**Given task:** Switch "center point" to "midpoint" in every one of the items below and write the lines out again, changing nothing else and leaving out the pictures.

━━━━━━

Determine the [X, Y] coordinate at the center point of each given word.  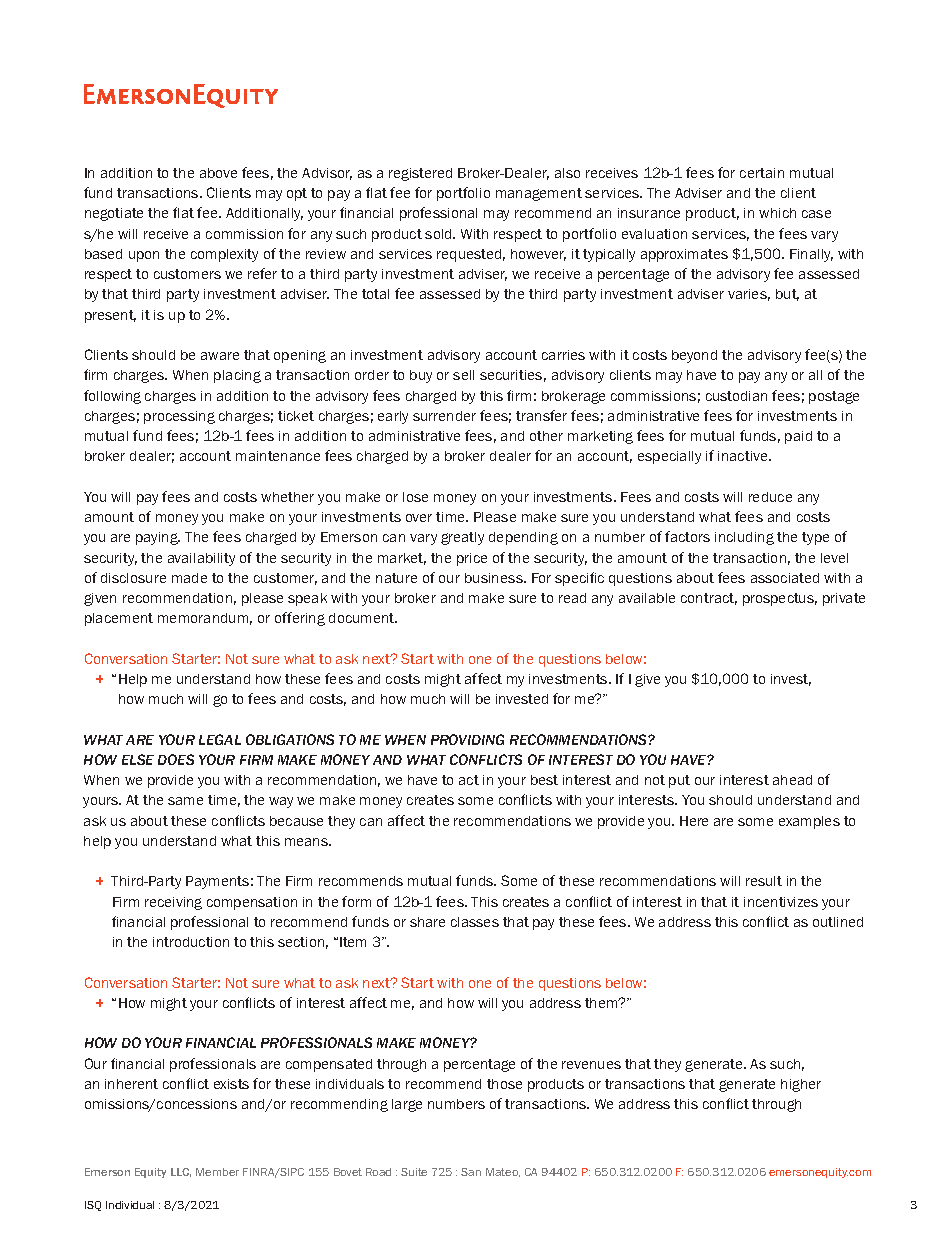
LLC [181, 1172]
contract [709, 599]
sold [439, 234]
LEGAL [220, 739]
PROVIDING [467, 739]
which [777, 213]
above [218, 173]
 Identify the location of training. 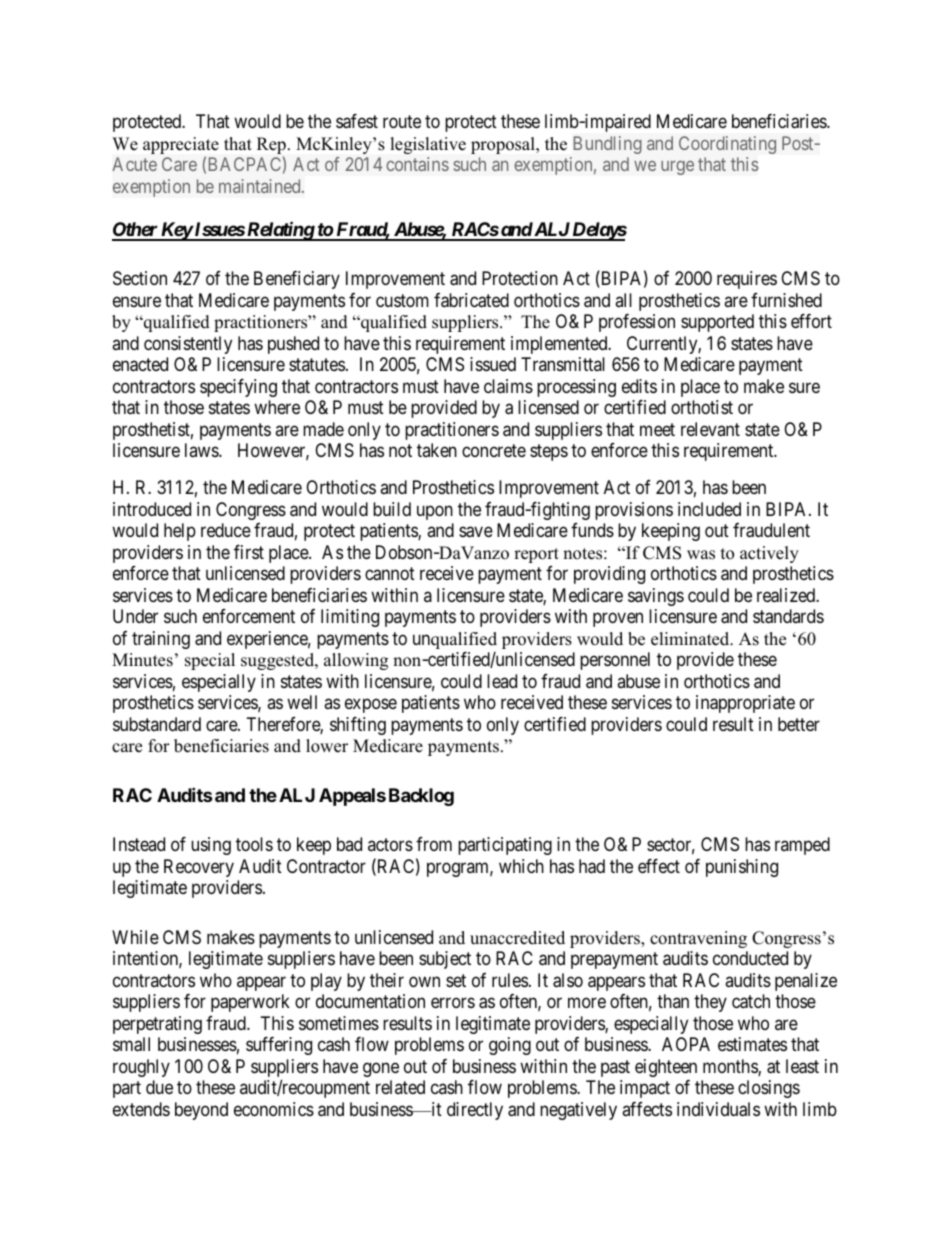
(161, 640).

━━━━━━

**Solved problem:**
Determine the [X, Y] coordinate at the midpoint of each given word.  
LLC [181, 1172]
contract [709, 599]
sold [439, 234]
LEGAL [220, 739]
PROVIDING [467, 739]
which [777, 213]
above [218, 173]
 Identify the location of training. 
(161, 640).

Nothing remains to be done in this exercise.